Nuclear Energy: Blue Ribbon panel given 18-months to set fate of radioactive waste

by Jeff Johnson
January 29, 2010

Energy Secretary Steven Chu has selected a 15-member panel that will determine the future of nuclear waste. The need for a waste commission has been discussed for nearly a year—ever since President Barack Obama formally announced the death of Yucca Mountain, the intended repository for U.S. high-level civilian and military radioactive waste.

The commission's members, which Chu announced on Jan. 29, are all nuclear advocates and include a mix of nuclear weapons nonproliferation experts, academics, former members of Congress and previous Administrations, a trade unionist, energy and utility officials, and an environmentalist.

Their goal is to have a report written in 18 months and finalized in 24 months, although commission members said they hope they can speed this up. The report is to provide a road map and recommendations for developing a safe, long-term solution to manage the nation's high-level radioactive waste. The recommendations are to include alternatives for storage, possible waste reprocessing, as well as disposal of civilian and defense spent fuel and waste.

During the 2008 presidential campaign, Obama expressed his displeasure with Yucca Mountain, and in an appearance before the Senate in March 2009, Chu formally announced its cancellation and his intention to create a blue-ribbon panel to examine the waste issue(C&EN, March 23, 2009, page 35). Chu stressed that much had changed in the 25 years since Yucca Mountain was selected and site-specific investigations began. At that time, he optimistically said the commission's report would be completed by year's end.

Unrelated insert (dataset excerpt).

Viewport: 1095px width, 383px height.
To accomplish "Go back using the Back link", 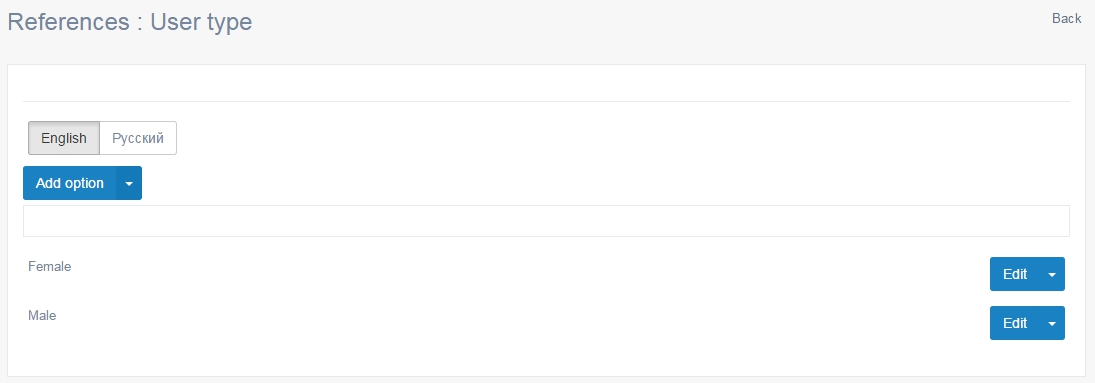I will pos(1066,19).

At the Jan. 29 briefing, Chu and Carol Browner, assistant to the President for energy and climate change, stressed the importance of nuclear power to reducing greenhouse gas emissions. Echoing Obama's nuclear support, voiced in his State of the Union Address earlier in the week (C&EN Latest News, Jan. 28) Browner said, "As the world moves to tackle climate change and diversify our national energy portfolio, nuclear energy will play a vital role. With the creation of the blue-ribbon commission, we are bringing together leading experts from around the country to ensure a safe and sustainable nuclear energy future."

Most environmental groups who have opposed nuclear energy were silent on Obama's nuclear statements. However some antinuclear groups, such as Beyond Nuclear, accused Obama of "bidding farewell to the environmental movement" in his support for nuclear energy.

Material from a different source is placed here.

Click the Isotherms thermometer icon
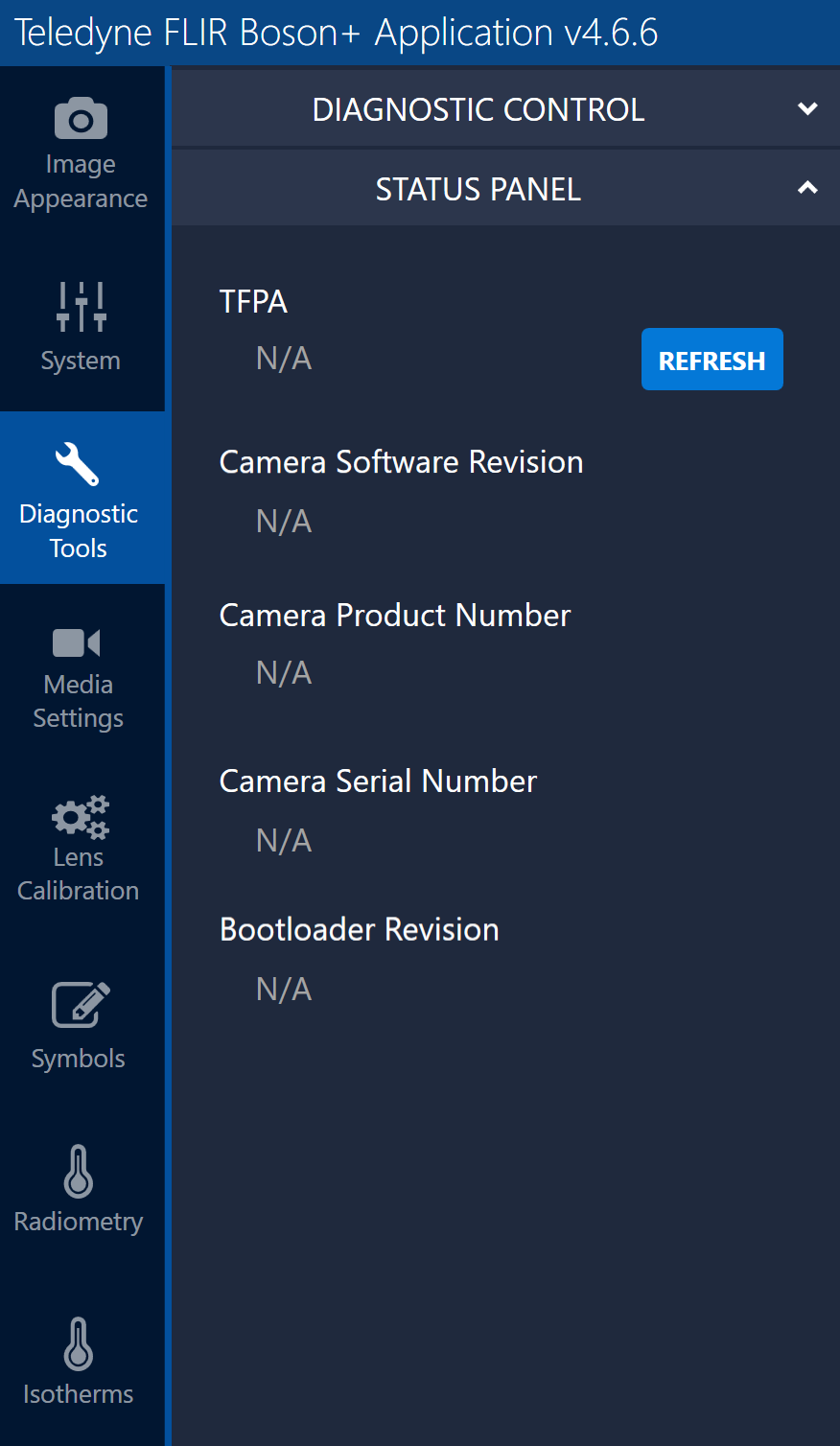 click(x=79, y=1343)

In response, Chu said he regards himself as an environmentalist and said, "Nuclear power has a role to play in energy development, and I believe we can solve environmental concerns to ensure it is safe and clean, including the back-end of the nuclear fuel cycle. It has a role to play going into the future."

Chu also stressed that the new commission "was not a siting commission. It is not about picking another spot for a nuclear waste repository. Instead it is to develop a strategy to address waste."

Yucca Mountain will not be considered, said Lee Hamilton, the commission's cochair and a former U.S. congressional representative and director of the Woodrow Wilson International Center for Scholars. The other cochair is Brent Scowcroft, president of the Scowcroft Group, an international business advisory firm, and former national security adviser to Presidents Gerald Ford and George H. W. Bush.

Other committee members include Mark Ayers, president of the Building & Construction Trades Department at AFL-CIO; Vicky Bailey, former commissioner of the Federal Energy Regulatory Commission; Albert Carnesale, chancellor emeritus and professor at the University of California, Los Angeles; Pete V. Domenici, former U.S. senator (R-NM); Susan Eisenhower, president of the Eisenhower Group; Chuck Hagel, former U.S. senator (R-Neb.); Jonathan Lash, president of the World Resources Institute; Allison Macfarlane, associate professor of environmental science and policy at George Mason University; Richard Meserve, former chairman of the Nuclear Regulatory Commission; Ernie Moniz, professor of physics at Massachusetts Institute of Technology; Per Peterson, professor and chair of nuclear engineering department at the University of California, Berkeley; John Rowe, chairman of Exelon Corporation; and Phil Sharp, president of Resources for the Future.